Here, for art or archive, are today’s lists. They’re a mess, written on whatever scrap of paper I can find when the list pops into my head. If I don’t write it down, it flies away.I keep separate lists for chores, grocery lists, work tasks, volunteer tasks, and random things I want to remember. I have lists of topics I want to blog or things I wanted to research. I have lists of things I want to do for myself (read: shower, get haircut, read something not baby-related) I keep lists of everything I want to remember, everything I need to think about when I have time to think, everything I need to do or get or give.

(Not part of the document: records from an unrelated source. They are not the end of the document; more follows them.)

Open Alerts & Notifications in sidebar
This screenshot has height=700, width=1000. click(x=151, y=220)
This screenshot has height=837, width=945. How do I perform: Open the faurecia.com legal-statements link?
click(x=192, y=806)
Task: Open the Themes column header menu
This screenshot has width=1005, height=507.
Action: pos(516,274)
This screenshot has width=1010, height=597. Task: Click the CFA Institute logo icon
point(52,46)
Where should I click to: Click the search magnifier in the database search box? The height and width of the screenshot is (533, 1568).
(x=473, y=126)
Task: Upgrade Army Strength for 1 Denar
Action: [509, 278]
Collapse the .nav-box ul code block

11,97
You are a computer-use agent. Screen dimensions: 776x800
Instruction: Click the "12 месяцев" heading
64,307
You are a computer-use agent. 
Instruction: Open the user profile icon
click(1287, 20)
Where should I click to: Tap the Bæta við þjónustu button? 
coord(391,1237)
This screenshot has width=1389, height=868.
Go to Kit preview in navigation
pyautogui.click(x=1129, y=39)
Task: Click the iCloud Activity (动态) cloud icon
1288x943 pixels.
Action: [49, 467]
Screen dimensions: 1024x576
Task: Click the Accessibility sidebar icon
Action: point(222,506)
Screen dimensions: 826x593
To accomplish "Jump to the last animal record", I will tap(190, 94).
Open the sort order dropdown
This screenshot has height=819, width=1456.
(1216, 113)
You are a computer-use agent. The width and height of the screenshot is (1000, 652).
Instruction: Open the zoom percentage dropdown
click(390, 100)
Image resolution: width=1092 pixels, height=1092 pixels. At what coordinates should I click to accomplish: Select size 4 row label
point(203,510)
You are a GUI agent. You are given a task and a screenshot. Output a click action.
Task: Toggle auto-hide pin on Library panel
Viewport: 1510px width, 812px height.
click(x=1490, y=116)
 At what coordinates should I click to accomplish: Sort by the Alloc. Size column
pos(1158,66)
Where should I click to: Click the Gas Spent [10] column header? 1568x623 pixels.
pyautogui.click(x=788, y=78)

I love those giant post-it pads with the lines. Oh. they are so good. And the sharpie pens. But even better, a really nice mechanical pencil. The Mountain Man knows how much I love nice mechanical pencils, and he bought me two for my birthday. I promptly lost one of them. I’m still angry about it.
In the chaos, uncertainty and never-endingness of motherhood my list compulsion has grown to epic proportions. (see today’s lists, above) I can’t imagine baby life without my lists. They keep me on track when I finally have a moment to myself and can’t think of what I need to do, or get overwhelmed with trying to do everything at once. They help me plan my day and week. They offer me some sense of accomplishment, even if small. They keep me connected with my goals (even if only the short-term ones) and make me feel more functional, in control, productive, and capable. I need my lists to make me feel like my old self. Without a brain-dump on paper, I feel completely scattered, ineffective, lost.
My brain lives on paper now.
I would recommend you all buy stock in post-it. This is going to be a long haul, and my sanity is so tenuous I’ll be writing a lot of things down.